(Collected data)
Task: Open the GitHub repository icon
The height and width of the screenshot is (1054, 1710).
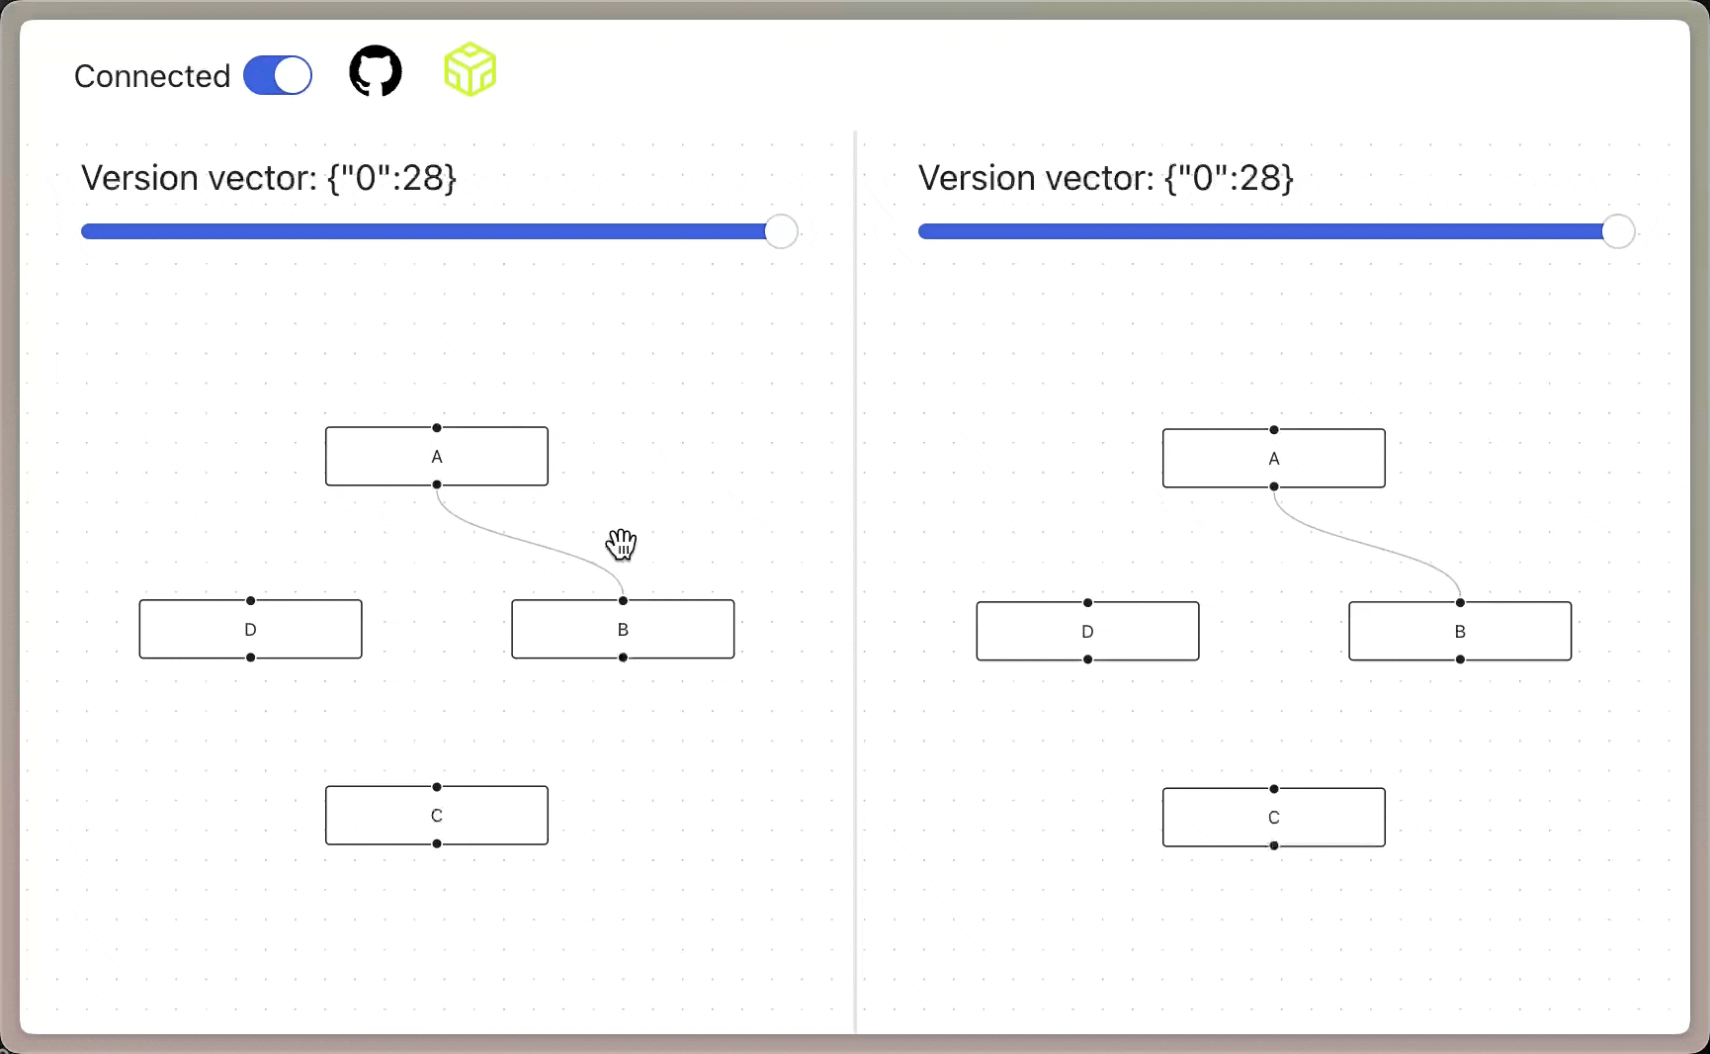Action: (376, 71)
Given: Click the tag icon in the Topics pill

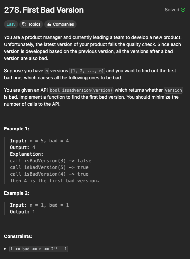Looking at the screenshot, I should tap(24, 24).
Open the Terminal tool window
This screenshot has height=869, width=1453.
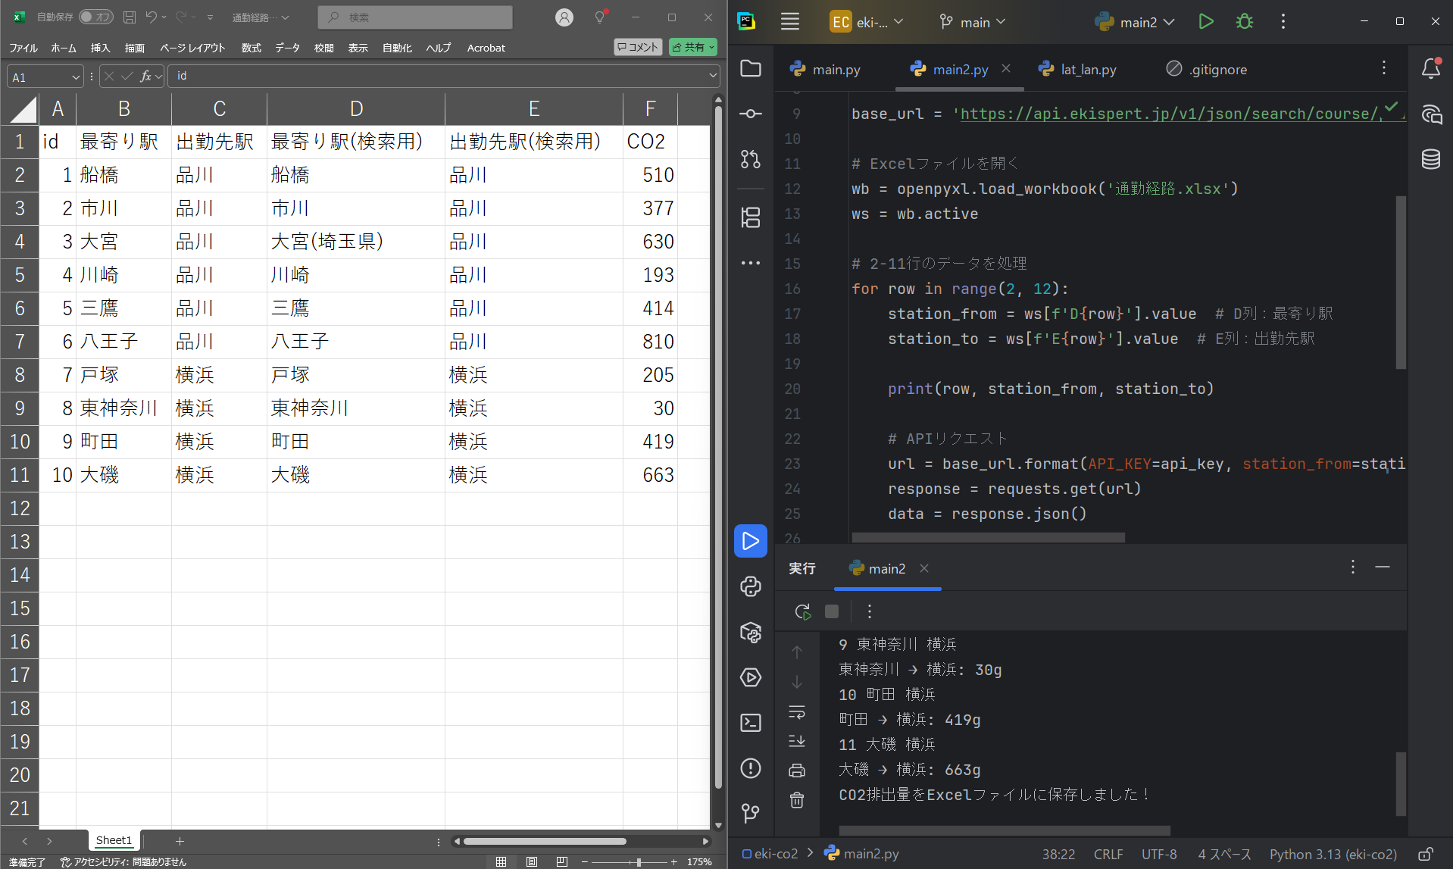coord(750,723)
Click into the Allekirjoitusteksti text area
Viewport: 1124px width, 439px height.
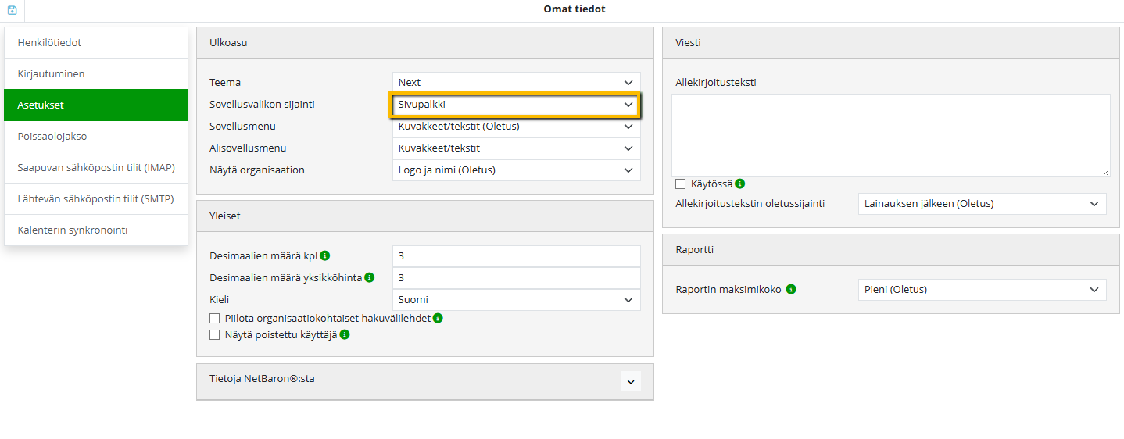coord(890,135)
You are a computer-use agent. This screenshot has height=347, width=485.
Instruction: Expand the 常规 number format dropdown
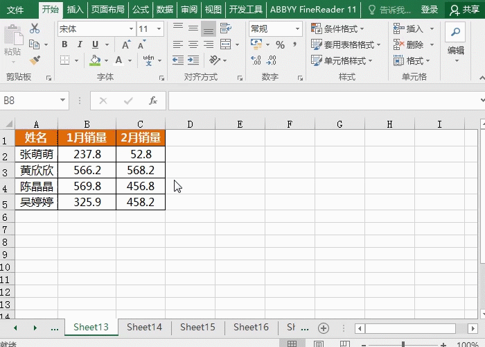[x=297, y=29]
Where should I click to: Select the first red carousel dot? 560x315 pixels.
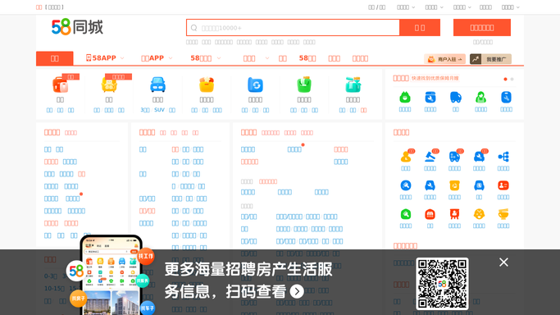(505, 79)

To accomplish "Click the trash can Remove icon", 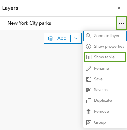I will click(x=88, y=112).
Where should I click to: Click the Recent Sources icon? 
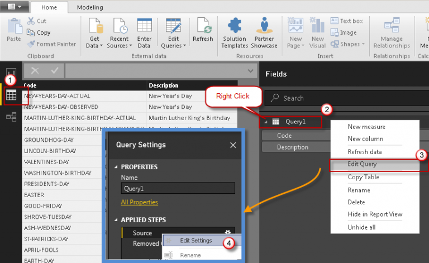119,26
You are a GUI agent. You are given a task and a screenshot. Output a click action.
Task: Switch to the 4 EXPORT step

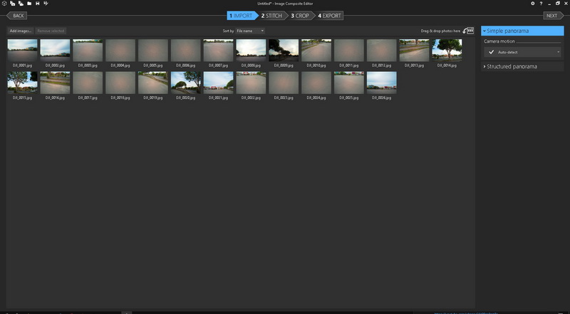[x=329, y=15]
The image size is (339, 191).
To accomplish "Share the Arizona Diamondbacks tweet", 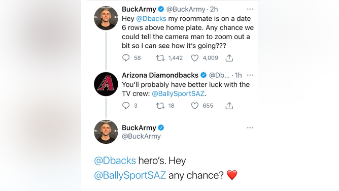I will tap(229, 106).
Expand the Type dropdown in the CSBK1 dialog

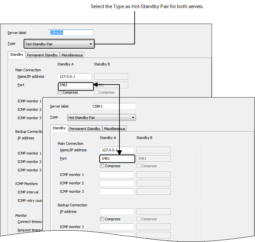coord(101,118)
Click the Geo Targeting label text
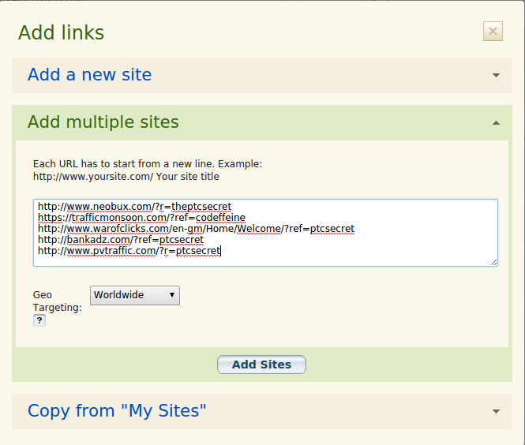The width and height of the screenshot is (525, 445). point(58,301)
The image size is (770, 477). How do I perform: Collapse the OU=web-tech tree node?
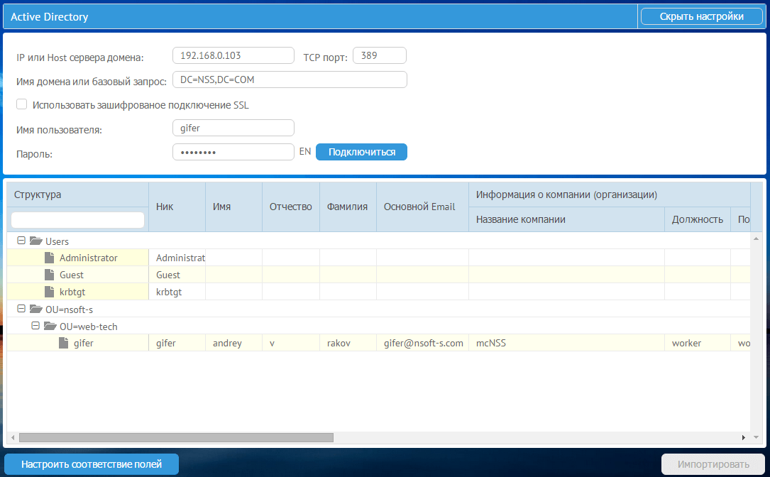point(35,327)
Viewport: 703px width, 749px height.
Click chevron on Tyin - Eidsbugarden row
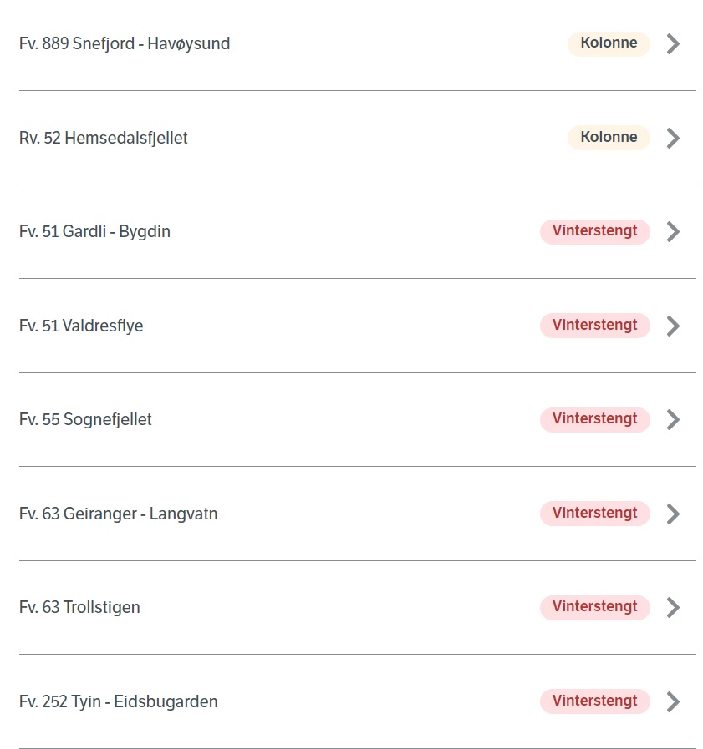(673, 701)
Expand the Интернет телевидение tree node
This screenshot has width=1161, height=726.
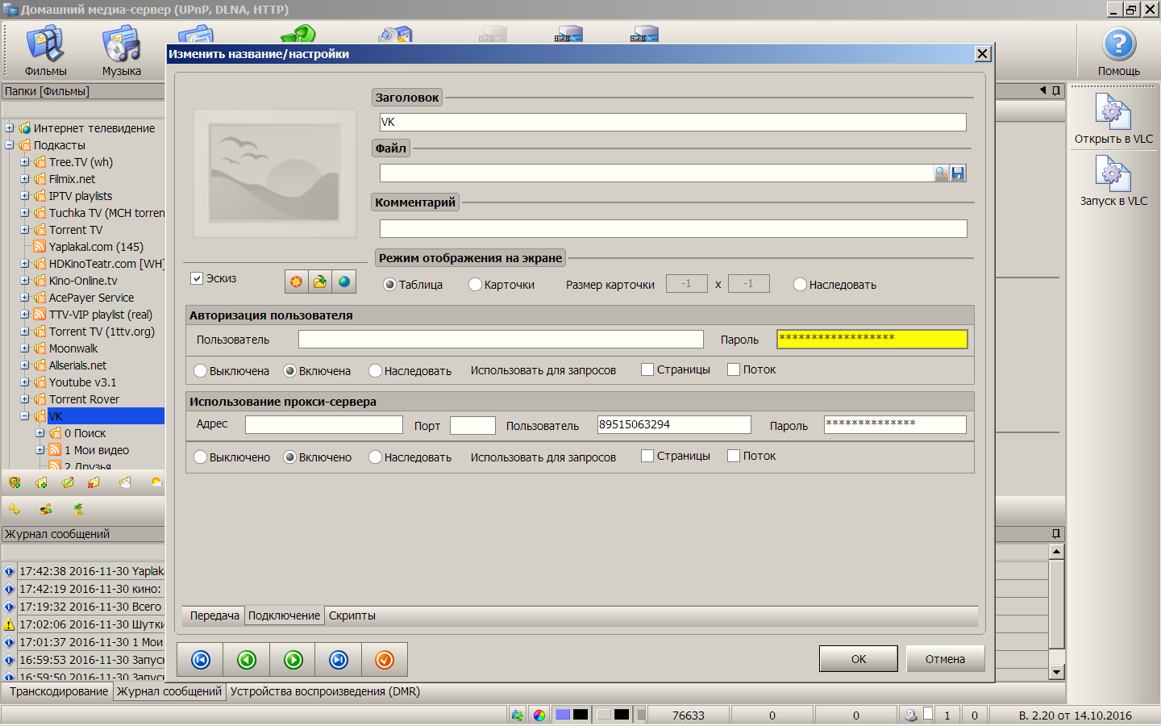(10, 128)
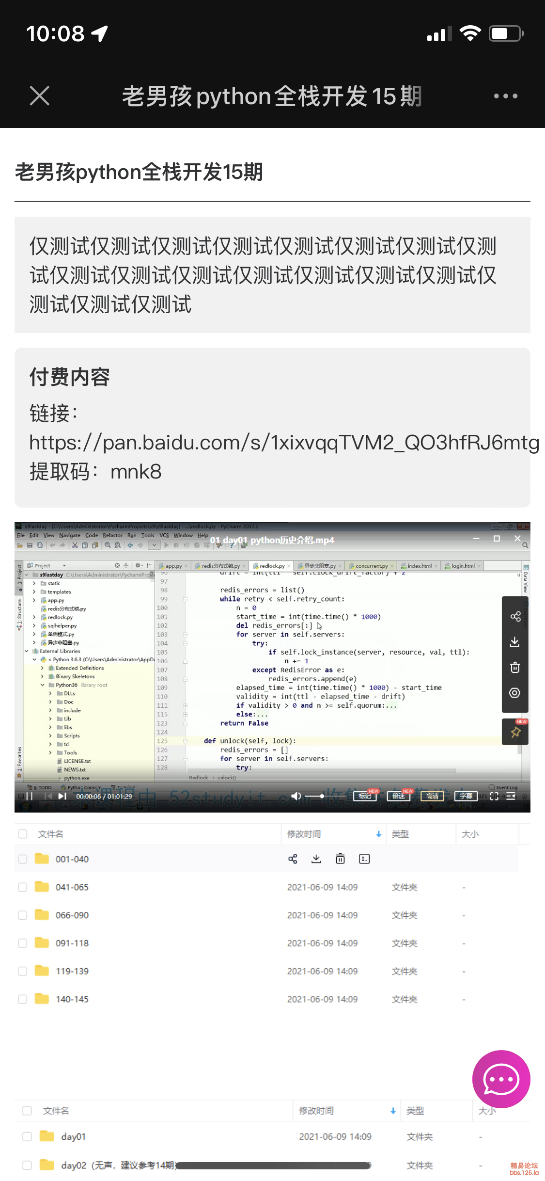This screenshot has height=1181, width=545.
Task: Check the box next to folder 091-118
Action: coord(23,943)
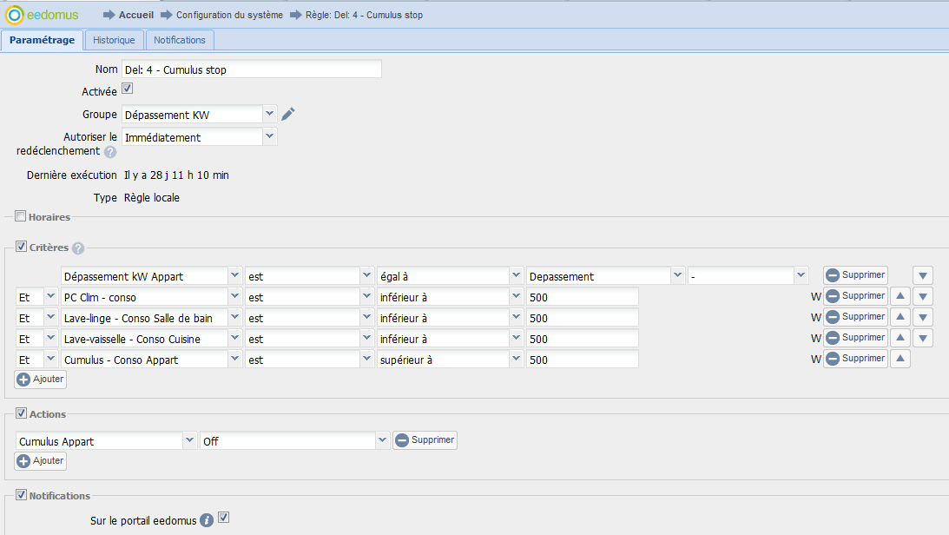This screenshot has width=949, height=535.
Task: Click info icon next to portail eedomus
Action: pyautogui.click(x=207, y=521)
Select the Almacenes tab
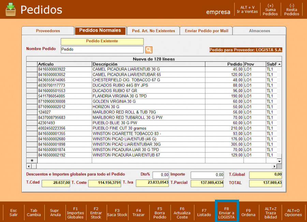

[WORK REQUEST]
The output is the lines from the start of the data above through the line containing "Click into the Allekirjoitusteksti text area", unchanged, with any picture left out.

[TASK RESPONSE]
Task: Open the GitHub repository icon
The height and width of the screenshot is (1054, 1710).
Action: (376, 71)
Given: Click the tag icon in the Topics pill

Looking at the screenshot, I should tap(24, 24).
Open the Terminal tool window
This screenshot has height=869, width=1453.
coord(750,723)
Click into the Allekirjoitusteksti text area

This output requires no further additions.